What to produce -
Copy out the records precisely, omitting pictures.

Stored items
● ● ● ● ● ● ●
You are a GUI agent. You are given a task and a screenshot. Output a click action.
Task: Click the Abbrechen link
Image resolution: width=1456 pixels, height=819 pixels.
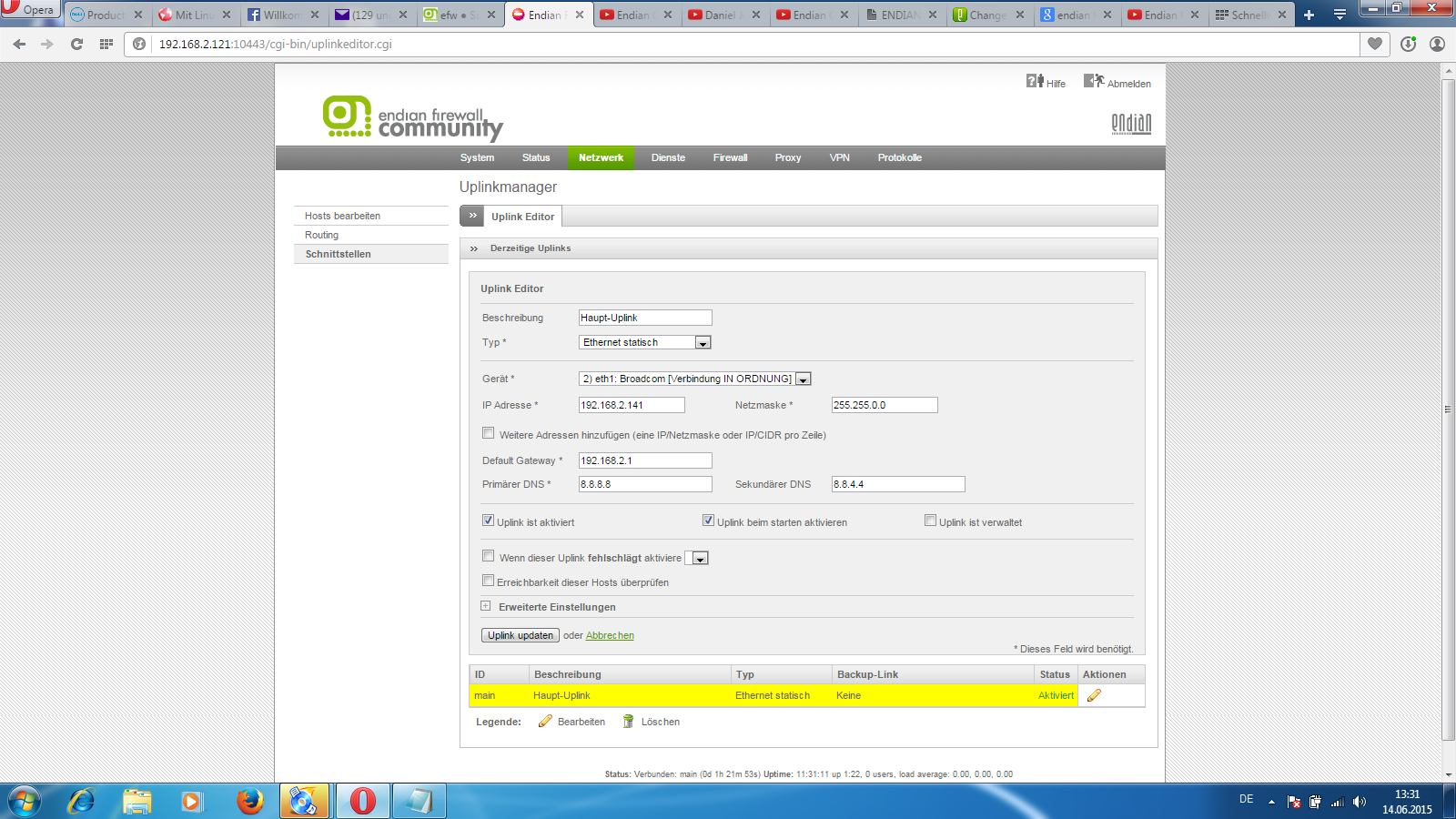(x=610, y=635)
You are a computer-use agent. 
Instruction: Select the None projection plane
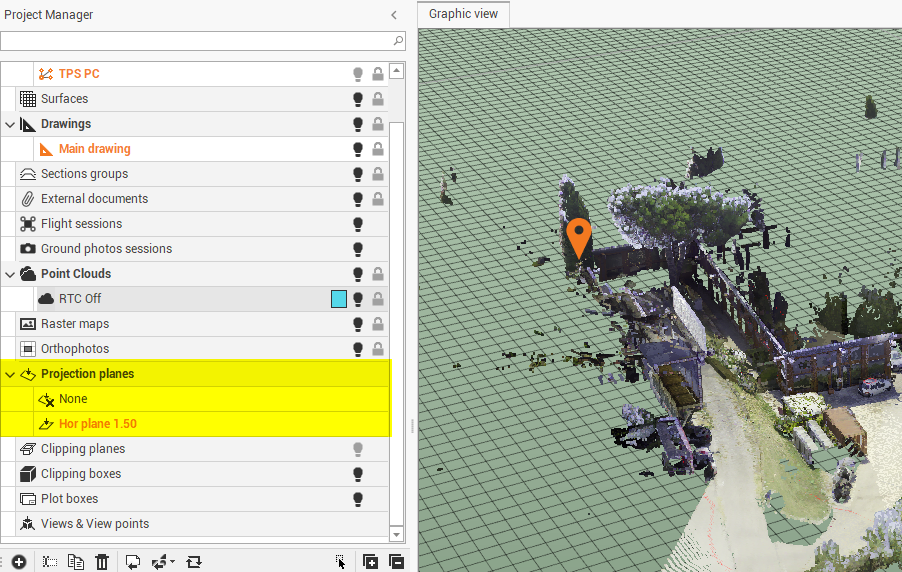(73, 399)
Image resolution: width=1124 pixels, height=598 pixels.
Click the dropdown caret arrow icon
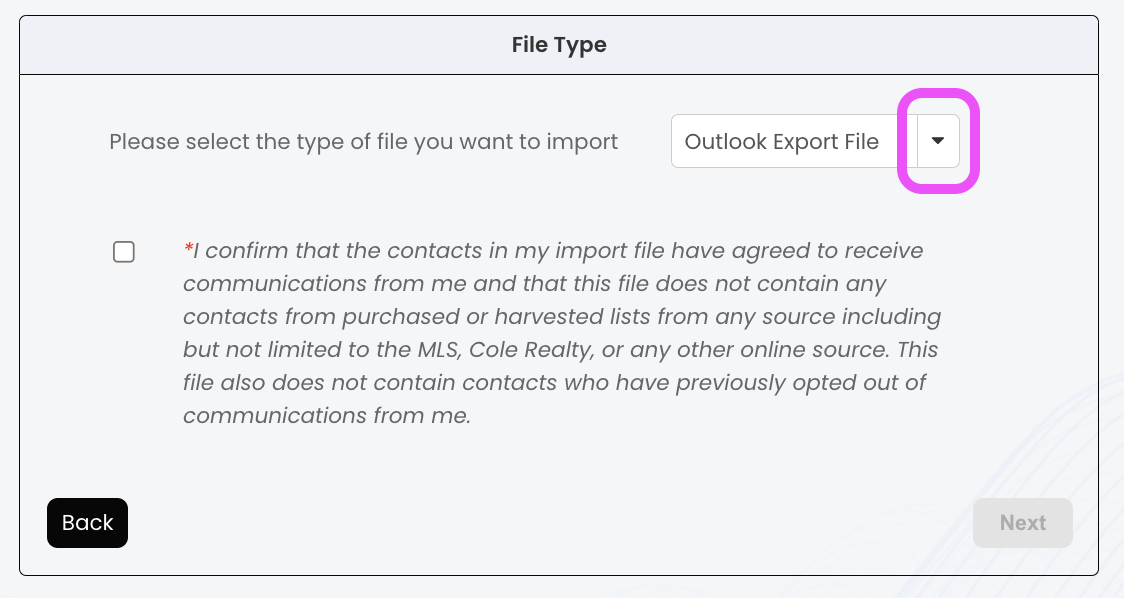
● ● ● ● ● ● ●
Exercise answer -
You are a GUI agent. You are given a task and a screenshot. Output a click action.
Task: Click the Abbrechen link
Image resolution: width=1456 pixels, height=819 pixels.
(x=610, y=635)
You are a computer-use agent. 
Instruction: Select the None projection plane
(73, 399)
Image resolution: width=1124 pixels, height=598 pixels.
Click the dropdown caret arrow icon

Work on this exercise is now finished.